2.从冰箱中取出0.25％胰酶、培养基。可以把胰酶和培养基的瓶盖拧松备用。

3.取待传代的细胞，倒掉旧的培养基，移液枪加入胰酶2ml（加入的量以覆盖整个细胞培养面为宜）。轻轻摇动

4. 1-2分钟后迅速将消化液倒掉。

注意：此步消化时间需要根据每次培养的细胞不同状态灵活掌握，没有固定时间。消化时间长短是实验成败的关键，宁可短消化，不能过消化。否则细胞会变死。在倒置显微镜下观察，当细胞质回缩，胞间间隙加大为消化适宜。

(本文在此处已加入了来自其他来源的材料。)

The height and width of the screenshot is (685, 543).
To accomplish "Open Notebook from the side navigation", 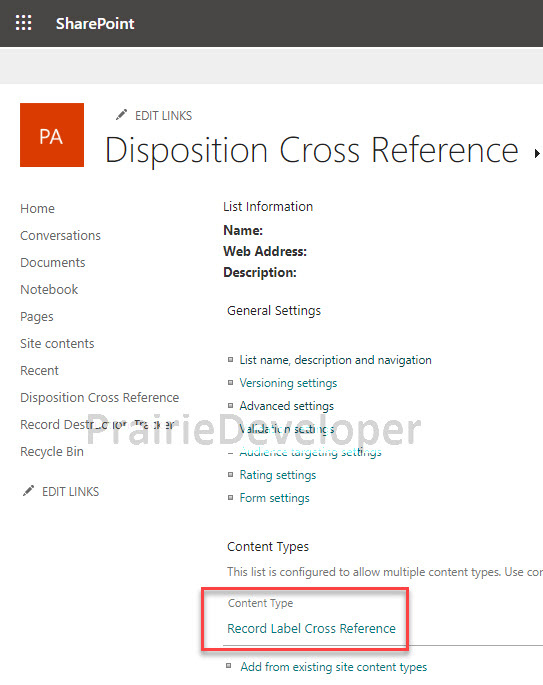I will pos(49,290).
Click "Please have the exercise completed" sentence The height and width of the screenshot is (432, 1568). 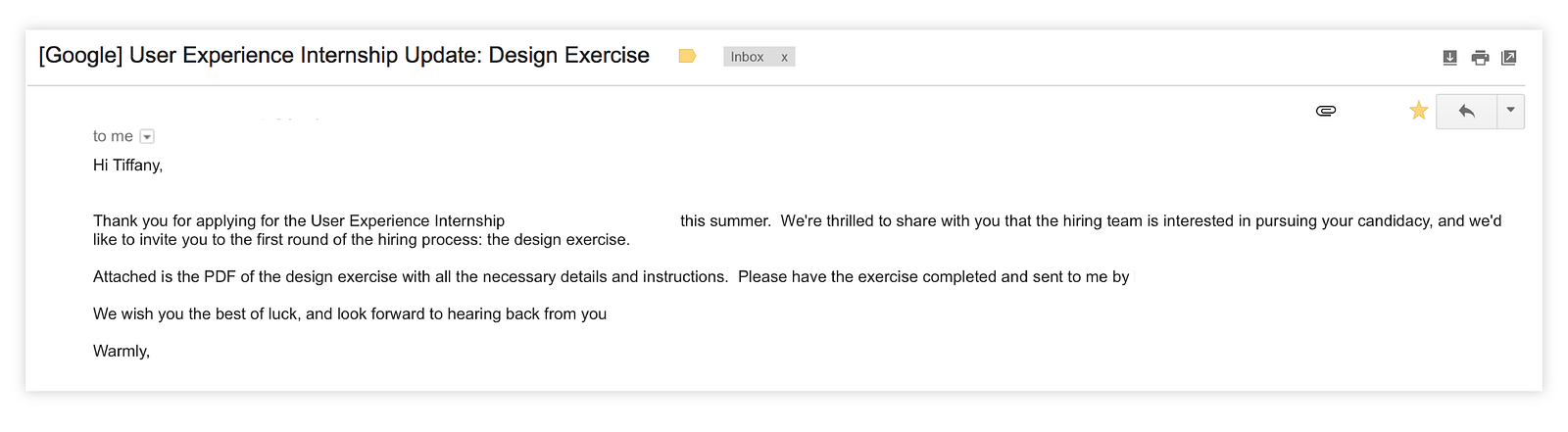click(933, 276)
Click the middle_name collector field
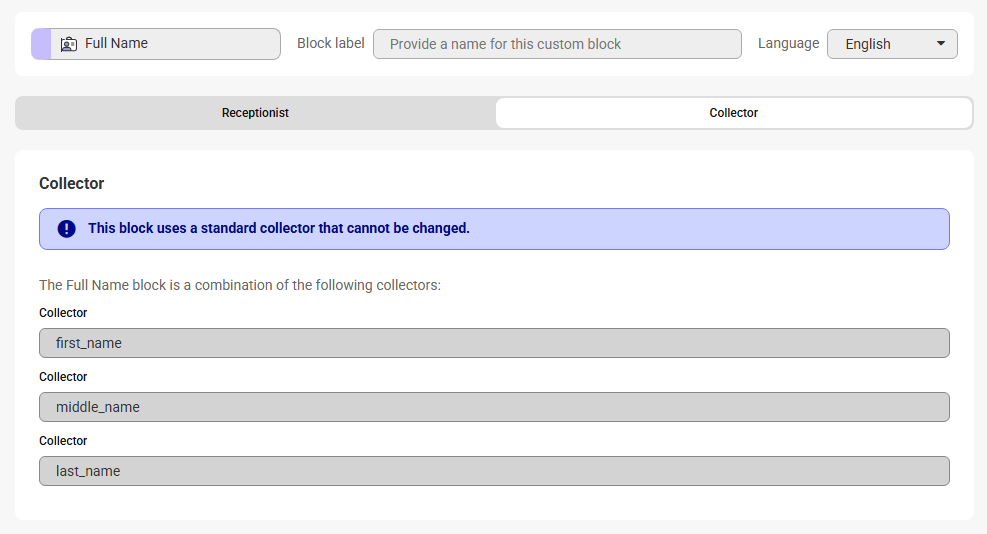 [494, 407]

5．取培养基5 ml加入培养瓶终止消化，轻轻摇动，如果瓶壁依然有细胞未脱落，用长吸管反复轻轻吹打培养瓶壁，制备细胞细胞悬液。吹打的部位均匀，从上到小，从左到右，顺序进行吹打，保证各个部位的培养细胞均能吹打到，成片的细胞已经分散成小的细胞团或者单细胞便停止吹打。吹打时用力不要过猛，尽量不要出现气泡，以免损伤细胞。

6．至所有细胞从培养瓶壁脱落下来，轻轻摇匀，然后按照1：2或者1；3均分，每个培瓶（50ml）补齐到5 ml培养基，放入CO2培养箱中培养，放入之前瓶盖适当拧松，酒精喷雾消毒瓶盖和瓶身。

7．待培养基（本身为红色），当pH值降低，培养基呈偏淡红色时，一般2天以后，将旧的培养基吸掉，更换新鲜培养基继续培养。

注意：动物细胞特别容易污染，所有环节定要小心消毒。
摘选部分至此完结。